L’absence de divulgation extérieure à la sphère familiale de messages malveillants adressés par un membre de sa famille ne suffit pas à écarter l’atteinte à la vie privée du destinataire.

Cass. 1re civ., 20 mai 2020, no 19-20522, ECLI:FR:CCASS:2020:C100318, M. O. c/ M. B., FS–D (cassation TI Saint-Étienne, 12 avr. 2019), Mme Batut, prés. ; SCP Alain Bénabent, av.

Les envois réitérés de messages malveillants ou les agressions sonores en vue de troubler la tranquillité d’autrui sont punis d’un an d’emprisonnement et de 15 000 € d’amende1.

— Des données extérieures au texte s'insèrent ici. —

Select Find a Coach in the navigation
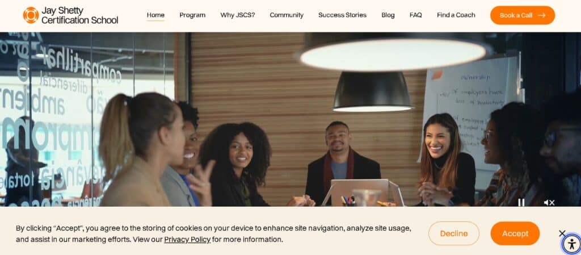Screen dimensions: 581x255 (456, 15)
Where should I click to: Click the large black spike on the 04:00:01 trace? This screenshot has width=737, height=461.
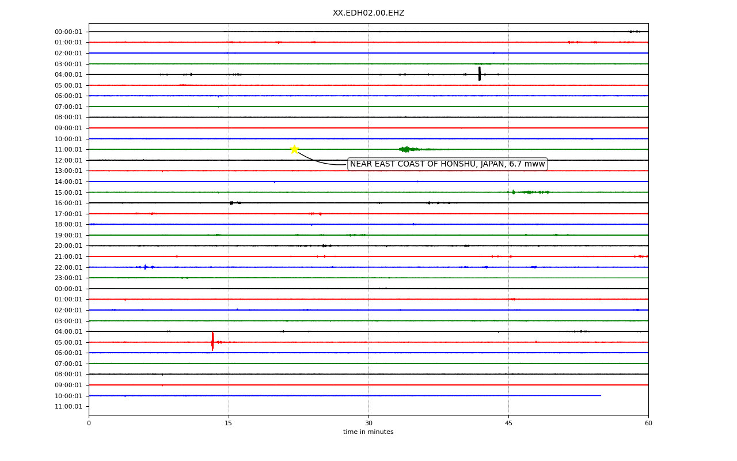[x=479, y=74]
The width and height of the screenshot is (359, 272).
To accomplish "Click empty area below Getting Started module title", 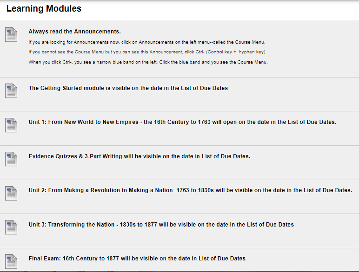I will click(183, 102).
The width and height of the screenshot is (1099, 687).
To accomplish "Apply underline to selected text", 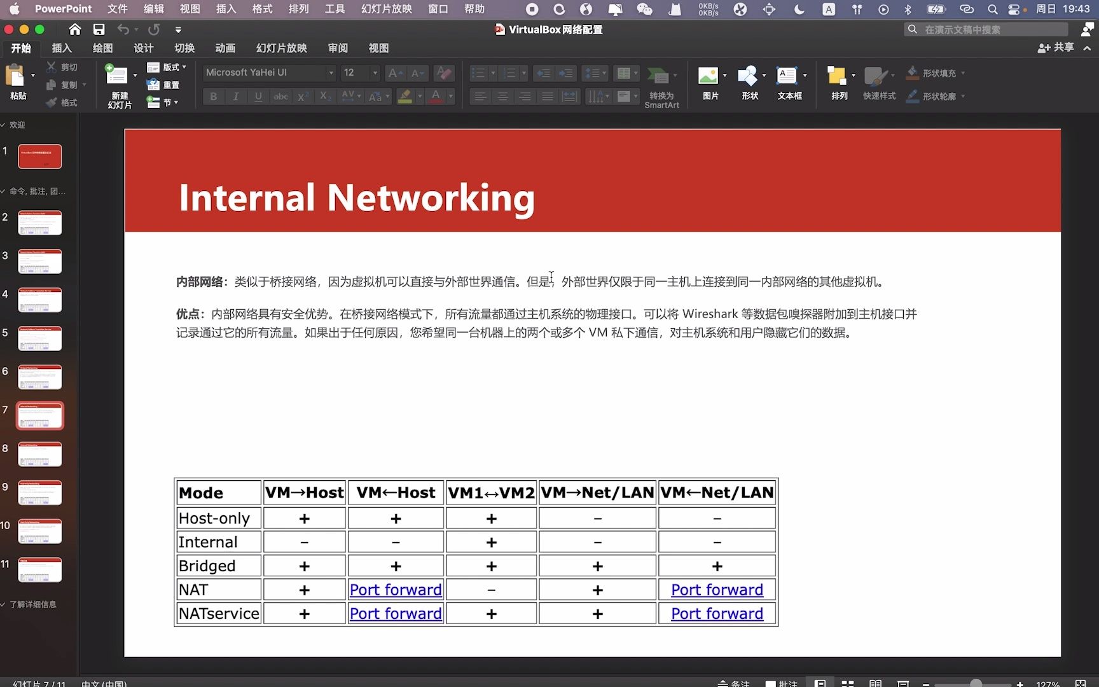I will [x=258, y=96].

Mais au-delà de l’infraction pénale, ces faits semblent désormais pouvoir aussi être sanctionnés sur le plan civil comme étant constitutifs d’une violation du droit au respect de la vie privée protégé par l’article 9 du Code civil.

En l’espèce, les juges du fond avaient débouté le demandeur de la réparation de son préjudice au motif que les messages malveillants, envoyés par un membre de sa famille, revêtaient un caractère privé sans « divulgation extérieure ». Il n’y avait donc pas, selon eux, d’atteinte à la vie privée. Mais la[…]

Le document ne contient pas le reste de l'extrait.